_Problem description_
Copy out again, unchanged, the listing below from the line that has "Proč koupelnovou předložku" through the line that has "[Facebook] (367, 2533)".

_Data extract_
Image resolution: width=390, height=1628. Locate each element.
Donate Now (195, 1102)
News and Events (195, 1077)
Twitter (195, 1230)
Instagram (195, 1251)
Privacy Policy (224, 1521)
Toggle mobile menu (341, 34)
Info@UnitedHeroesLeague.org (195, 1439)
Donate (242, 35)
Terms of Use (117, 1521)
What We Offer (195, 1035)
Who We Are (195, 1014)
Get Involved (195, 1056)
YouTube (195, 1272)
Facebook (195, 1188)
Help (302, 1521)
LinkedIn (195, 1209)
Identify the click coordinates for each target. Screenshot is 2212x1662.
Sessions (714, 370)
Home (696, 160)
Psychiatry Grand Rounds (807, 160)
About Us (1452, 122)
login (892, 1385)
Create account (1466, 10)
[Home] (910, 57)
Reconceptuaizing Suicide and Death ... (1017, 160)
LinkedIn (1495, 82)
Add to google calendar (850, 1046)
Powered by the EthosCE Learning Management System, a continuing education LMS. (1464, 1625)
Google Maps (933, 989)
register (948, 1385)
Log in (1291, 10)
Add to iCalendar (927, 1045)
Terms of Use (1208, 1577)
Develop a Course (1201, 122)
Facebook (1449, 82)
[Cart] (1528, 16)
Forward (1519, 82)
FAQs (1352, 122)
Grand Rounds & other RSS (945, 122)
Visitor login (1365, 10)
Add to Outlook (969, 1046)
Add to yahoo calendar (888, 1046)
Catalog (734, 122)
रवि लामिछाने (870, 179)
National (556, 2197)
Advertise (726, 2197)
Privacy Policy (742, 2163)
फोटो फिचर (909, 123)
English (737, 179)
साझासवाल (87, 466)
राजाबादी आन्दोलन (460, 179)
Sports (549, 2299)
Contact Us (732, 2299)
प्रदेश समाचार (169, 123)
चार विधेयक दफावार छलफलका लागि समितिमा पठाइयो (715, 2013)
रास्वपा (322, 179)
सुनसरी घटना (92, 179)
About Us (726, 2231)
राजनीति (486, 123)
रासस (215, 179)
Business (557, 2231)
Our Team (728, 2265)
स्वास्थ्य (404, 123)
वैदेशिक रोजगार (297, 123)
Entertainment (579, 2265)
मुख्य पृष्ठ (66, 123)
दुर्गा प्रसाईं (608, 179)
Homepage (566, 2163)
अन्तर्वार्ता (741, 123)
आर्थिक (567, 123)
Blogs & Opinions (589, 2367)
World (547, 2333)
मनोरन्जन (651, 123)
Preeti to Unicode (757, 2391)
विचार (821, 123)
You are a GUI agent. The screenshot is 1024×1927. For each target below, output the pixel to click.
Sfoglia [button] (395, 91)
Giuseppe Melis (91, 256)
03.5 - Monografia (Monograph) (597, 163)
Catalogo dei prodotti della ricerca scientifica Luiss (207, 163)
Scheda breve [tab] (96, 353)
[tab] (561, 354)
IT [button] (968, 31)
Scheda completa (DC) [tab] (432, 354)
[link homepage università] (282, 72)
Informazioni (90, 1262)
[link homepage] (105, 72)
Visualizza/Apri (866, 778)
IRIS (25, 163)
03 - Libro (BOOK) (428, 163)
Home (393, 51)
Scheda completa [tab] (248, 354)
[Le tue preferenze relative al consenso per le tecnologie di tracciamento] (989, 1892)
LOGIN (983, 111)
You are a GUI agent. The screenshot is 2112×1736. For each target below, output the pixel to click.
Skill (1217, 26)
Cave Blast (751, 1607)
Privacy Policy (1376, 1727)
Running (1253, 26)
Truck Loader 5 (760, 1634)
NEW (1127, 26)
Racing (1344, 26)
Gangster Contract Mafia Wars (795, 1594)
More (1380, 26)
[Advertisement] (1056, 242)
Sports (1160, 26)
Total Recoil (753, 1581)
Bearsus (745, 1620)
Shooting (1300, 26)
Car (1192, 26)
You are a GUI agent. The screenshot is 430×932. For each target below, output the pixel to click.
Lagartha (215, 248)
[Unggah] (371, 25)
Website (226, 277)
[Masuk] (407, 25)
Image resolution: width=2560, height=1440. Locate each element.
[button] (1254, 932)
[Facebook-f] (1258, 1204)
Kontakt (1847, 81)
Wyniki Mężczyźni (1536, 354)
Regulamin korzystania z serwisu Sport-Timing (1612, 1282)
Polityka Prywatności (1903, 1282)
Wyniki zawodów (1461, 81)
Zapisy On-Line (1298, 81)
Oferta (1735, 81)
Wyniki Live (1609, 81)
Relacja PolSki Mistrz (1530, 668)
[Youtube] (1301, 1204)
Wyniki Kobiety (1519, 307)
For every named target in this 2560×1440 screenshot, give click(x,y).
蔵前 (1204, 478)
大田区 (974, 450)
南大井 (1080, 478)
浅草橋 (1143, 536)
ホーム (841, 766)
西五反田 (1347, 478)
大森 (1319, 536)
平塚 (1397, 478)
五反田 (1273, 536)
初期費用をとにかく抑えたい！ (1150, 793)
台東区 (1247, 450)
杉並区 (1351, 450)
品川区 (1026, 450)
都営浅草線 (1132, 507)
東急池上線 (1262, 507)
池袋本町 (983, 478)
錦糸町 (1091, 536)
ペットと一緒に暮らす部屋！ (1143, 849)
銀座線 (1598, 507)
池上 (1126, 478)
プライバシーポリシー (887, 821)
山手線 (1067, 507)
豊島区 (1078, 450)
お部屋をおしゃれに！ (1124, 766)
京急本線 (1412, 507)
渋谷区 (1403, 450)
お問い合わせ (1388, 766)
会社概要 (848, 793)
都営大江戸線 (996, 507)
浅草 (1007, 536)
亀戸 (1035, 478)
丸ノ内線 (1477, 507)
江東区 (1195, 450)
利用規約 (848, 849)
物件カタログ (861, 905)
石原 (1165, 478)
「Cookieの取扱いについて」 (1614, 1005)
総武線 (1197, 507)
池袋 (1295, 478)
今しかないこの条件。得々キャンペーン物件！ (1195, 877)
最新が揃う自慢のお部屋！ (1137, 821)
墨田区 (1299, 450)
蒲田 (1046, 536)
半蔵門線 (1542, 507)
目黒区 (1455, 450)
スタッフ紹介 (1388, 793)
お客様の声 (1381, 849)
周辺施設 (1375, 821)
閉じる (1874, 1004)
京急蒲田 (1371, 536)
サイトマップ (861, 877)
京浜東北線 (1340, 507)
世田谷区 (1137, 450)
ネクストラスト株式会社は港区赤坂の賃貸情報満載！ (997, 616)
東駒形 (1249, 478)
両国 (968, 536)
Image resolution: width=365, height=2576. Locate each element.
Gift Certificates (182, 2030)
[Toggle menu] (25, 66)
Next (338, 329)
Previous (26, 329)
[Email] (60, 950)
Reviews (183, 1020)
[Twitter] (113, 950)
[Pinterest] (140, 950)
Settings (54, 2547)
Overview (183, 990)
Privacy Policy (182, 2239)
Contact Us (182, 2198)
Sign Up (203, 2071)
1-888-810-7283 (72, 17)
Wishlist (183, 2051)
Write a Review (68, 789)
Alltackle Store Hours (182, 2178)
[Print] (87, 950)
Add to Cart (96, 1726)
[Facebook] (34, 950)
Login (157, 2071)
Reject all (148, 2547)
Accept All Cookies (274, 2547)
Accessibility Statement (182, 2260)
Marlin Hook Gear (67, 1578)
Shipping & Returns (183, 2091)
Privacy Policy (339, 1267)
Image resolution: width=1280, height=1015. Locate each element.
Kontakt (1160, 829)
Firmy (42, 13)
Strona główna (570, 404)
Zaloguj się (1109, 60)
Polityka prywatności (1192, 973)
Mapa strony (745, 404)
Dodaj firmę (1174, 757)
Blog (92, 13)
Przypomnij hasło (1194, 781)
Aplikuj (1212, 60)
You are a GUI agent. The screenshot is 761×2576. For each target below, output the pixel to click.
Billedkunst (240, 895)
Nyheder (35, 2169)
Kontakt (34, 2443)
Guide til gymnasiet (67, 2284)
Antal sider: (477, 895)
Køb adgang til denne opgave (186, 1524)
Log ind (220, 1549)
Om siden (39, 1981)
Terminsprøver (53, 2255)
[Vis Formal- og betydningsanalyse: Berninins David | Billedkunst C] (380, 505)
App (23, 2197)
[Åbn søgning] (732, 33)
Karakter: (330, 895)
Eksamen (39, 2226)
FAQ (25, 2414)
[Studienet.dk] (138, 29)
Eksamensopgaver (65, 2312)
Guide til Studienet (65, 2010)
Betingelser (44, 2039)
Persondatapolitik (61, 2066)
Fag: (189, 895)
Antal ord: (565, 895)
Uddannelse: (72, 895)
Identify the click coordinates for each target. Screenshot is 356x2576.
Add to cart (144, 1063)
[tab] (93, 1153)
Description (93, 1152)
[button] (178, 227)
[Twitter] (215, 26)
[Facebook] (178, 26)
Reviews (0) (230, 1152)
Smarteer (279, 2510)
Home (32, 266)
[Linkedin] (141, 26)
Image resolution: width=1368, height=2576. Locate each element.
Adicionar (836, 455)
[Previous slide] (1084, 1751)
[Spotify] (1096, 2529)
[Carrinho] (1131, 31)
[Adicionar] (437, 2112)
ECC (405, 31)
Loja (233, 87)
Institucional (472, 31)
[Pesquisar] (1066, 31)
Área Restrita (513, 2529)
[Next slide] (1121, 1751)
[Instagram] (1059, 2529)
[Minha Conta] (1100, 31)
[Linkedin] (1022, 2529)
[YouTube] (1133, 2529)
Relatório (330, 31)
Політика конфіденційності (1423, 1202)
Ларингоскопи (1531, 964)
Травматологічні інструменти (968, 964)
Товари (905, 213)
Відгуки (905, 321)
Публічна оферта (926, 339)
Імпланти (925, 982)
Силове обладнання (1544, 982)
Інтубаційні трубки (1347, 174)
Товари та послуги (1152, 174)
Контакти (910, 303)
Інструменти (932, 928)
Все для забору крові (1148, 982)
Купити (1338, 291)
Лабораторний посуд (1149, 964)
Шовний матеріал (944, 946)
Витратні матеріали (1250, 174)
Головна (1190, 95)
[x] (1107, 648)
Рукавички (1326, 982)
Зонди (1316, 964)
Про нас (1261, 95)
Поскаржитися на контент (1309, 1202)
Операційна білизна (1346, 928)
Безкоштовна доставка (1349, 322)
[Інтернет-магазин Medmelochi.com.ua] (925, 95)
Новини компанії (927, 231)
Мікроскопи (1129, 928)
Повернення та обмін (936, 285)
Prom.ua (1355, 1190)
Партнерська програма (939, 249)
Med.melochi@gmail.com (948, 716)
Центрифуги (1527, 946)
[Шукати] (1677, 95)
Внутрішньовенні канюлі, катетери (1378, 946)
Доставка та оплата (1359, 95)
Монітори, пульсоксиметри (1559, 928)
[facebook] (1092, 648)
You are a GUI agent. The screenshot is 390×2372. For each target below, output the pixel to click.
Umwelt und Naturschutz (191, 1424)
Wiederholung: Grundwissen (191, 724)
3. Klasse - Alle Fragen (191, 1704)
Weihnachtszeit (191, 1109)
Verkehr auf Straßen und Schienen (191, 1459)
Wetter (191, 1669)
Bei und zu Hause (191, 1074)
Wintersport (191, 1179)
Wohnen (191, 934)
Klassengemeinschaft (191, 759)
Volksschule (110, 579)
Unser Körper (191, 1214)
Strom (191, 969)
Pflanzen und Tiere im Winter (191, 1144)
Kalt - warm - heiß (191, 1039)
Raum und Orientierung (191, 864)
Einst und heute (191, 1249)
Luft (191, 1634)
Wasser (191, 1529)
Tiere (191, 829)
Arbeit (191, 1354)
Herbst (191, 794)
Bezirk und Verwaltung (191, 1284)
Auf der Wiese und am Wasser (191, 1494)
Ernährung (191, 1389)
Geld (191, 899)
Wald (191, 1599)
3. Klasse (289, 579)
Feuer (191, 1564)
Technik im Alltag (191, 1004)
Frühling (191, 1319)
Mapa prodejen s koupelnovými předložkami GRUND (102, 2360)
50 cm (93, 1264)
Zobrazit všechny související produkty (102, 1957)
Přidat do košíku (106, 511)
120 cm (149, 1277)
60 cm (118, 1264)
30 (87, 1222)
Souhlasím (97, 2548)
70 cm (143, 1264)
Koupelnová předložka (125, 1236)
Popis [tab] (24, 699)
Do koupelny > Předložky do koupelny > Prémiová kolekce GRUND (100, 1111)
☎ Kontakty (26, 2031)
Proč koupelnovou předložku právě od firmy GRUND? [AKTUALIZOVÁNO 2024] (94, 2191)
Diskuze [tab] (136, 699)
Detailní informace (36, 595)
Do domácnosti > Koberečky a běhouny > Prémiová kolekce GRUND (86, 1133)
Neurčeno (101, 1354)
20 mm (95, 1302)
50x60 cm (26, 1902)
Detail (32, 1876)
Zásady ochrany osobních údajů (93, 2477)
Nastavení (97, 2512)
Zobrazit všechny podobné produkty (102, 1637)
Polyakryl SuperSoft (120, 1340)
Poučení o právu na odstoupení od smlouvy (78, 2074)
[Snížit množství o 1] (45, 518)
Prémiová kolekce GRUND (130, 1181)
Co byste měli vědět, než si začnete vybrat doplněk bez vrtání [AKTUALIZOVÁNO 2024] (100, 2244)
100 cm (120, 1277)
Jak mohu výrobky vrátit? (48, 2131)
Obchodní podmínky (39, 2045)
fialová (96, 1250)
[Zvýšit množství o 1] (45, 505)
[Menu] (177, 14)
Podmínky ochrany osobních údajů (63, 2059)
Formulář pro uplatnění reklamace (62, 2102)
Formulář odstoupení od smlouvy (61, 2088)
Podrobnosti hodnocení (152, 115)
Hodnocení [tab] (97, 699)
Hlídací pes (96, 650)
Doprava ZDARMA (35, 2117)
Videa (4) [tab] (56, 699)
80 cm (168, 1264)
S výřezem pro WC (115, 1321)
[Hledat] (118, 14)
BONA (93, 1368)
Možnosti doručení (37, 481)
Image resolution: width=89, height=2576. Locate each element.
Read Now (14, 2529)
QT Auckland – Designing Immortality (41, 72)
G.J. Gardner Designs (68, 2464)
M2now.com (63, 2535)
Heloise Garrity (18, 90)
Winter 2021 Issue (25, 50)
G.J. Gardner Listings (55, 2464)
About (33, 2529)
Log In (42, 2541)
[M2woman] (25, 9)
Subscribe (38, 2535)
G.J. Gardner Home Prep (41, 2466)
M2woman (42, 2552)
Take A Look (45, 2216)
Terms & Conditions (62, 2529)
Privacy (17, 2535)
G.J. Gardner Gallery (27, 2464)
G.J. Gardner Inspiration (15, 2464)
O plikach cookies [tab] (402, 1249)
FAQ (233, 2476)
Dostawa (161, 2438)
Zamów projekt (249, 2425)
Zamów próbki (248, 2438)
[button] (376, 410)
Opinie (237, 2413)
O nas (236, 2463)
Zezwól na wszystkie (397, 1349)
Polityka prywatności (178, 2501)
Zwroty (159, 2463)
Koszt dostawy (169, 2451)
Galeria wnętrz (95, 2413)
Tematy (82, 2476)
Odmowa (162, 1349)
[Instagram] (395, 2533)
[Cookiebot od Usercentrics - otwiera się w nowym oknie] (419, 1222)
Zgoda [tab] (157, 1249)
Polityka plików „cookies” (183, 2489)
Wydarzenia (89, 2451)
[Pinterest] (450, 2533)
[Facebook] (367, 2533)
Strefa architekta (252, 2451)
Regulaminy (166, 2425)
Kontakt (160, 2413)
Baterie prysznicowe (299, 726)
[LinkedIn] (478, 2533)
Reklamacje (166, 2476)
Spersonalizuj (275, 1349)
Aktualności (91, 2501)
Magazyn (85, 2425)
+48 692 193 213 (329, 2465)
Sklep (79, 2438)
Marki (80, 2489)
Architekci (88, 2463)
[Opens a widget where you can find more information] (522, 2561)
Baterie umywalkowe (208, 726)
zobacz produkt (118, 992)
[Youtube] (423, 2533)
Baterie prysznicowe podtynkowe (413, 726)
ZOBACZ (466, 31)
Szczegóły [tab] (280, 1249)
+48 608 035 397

_Response area_
Proč koupelnovou předložku právě od firmy GRUND? [AKTUALIZOVÁNO 2024] (94, 2191)
Diskuze [tab] (136, 699)
Detailní informace (36, 595)
Do domácnosti > Koberečky a běhouny > Prémiová kolekce GRUND (86, 1133)
Neurčeno (101, 1354)
20 mm (95, 1302)
50x60 cm (26, 1902)
Detail (32, 1876)
Zásady ochrany osobních údajů (93, 2477)
Nastavení (97, 2512)
Zobrazit všechny podobné produkty (102, 1637)
Polyakryl SuperSoft (120, 1340)
Poučení o právu na odstoupení od smlouvy (78, 2074)
[Snížit množství o 1] (45, 518)
Prémiová kolekce GRUND (130, 1181)
Co byste měli vědět, než si začnete vybrat doplněk bez vrtání [AKTUALIZOVÁNO 2024] (100, 2244)
100 cm (120, 1277)
Jak mohu výrobky vrátit? (48, 2131)
Obchodní podmínky (39, 2045)
fialová (96, 1250)
[Zvýšit množství o 1] (45, 505)
[Menu] (177, 14)
Podmínky ochrany osobních údajů (63, 2059)
Formulář pro uplatnění reklamace (62, 2102)
Formulář odstoupení od smlouvy (61, 2088)
Podrobnosti hodnocení (152, 115)
Hodnocení [tab] (97, 699)
Hlídací pes (96, 650)
Doprava ZDARMA (35, 2117)
Videa (4) [tab] (56, 699)
80 cm (168, 1264)
S výřezem pro WC (115, 1321)
[Hledat] (118, 14)
BONA (93, 1368)
Možnosti doručení (37, 481)
Image resolution: width=89, height=2576. Locate each element.
Read Now (14, 2529)
QT Auckland – Designing Immortality (41, 72)
G.J. Gardner Designs (68, 2464)
M2now.com (63, 2535)
Heloise Garrity (18, 90)
Winter 2021 Issue (25, 50)
G.J. Gardner Listings (55, 2464)
About (33, 2529)
Log In (42, 2541)
[M2woman] (25, 9)
Subscribe (38, 2535)
G.J. Gardner Home Prep (41, 2466)
M2woman (42, 2552)
Take A Look (45, 2216)
Terms & Conditions (62, 2529)
Privacy (17, 2535)
G.J. Gardner Gallery (27, 2464)
G.J. Gardner Inspiration (15, 2464)
O plikach cookies [tab] (402, 1249)
FAQ (233, 2476)
Dostawa (161, 2438)
Zamów projekt (249, 2425)
Zamów próbki (248, 2438)
[button] (376, 410)
Opinie (237, 2413)
O nas (236, 2463)
Zezwól na wszystkie (397, 1349)
Polityka prywatności (178, 2501)
Zwroty (159, 2463)
Koszt dostawy (169, 2451)
Galeria wnętrz (95, 2413)
Tematy (82, 2476)
Odmowa (162, 1349)
[Instagram] (395, 2533)
[Cookiebot od Usercentrics - otwiera się w nowym oknie] (419, 1222)
Zgoda [tab] (157, 1249)
Polityka plików „cookies” (183, 2489)
Wydarzenia (89, 2451)
[Pinterest] (450, 2533)
[Facebook] (367, 2533)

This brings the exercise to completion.